Ainsi le Maroc d’aujourd’hui, impénétrable à toute infiltration des idées et des influences extérieures, en même temps qu’il est une citadelle et un centre de propagande de l’Islam, est aussi, dans l’Islam même, une anomalie et un anachronisme, comme il est une anomalie et un anachronisme au seuil de cette Méditerranée, qui a été le berceau et qui reste l’un des foyers les plus actifs de nos civilisations chrétiennes.


II

La conception d’une unité nationale, l’idée d’un État, au sens où nous l’entendons, sont inconnues dans le Maghreb-el-Aksa.
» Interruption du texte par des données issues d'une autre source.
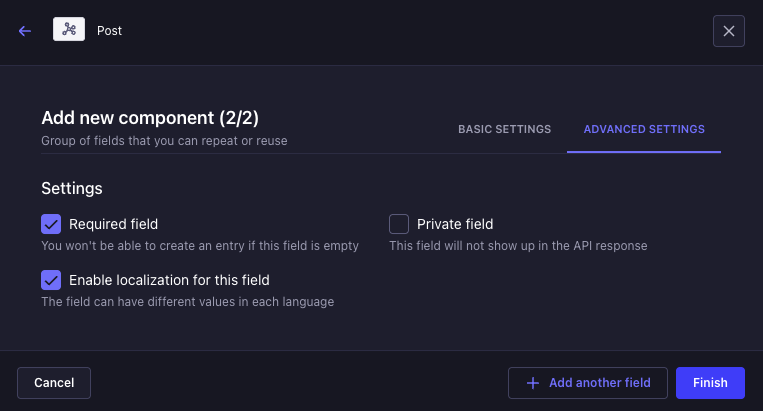Click the Post content type name
Screen dimensions: 763x411
[x=109, y=31]
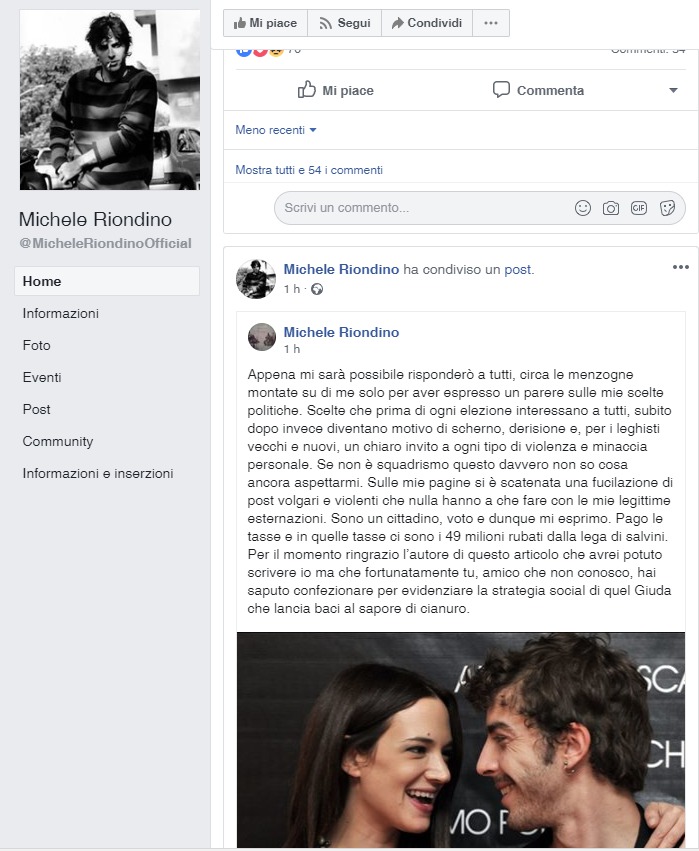Screen dimensions: 699x851
Task: Toggle Mi piace on the post
Action: coord(336,90)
La communauté de religion est le seul lien qui unisse les divers groupemens humains qui y vivent juxtaposés ; les uns et les autres connaissent et surveillent jalousement les frontières de leur petit territoire, mais ils n’ont aucune notion d’un organisme politique qui s’appellerait le « Maroc, » et dont le chef serait un « empereur. » Ce sont là des fictions créées par nos imaginations européennes.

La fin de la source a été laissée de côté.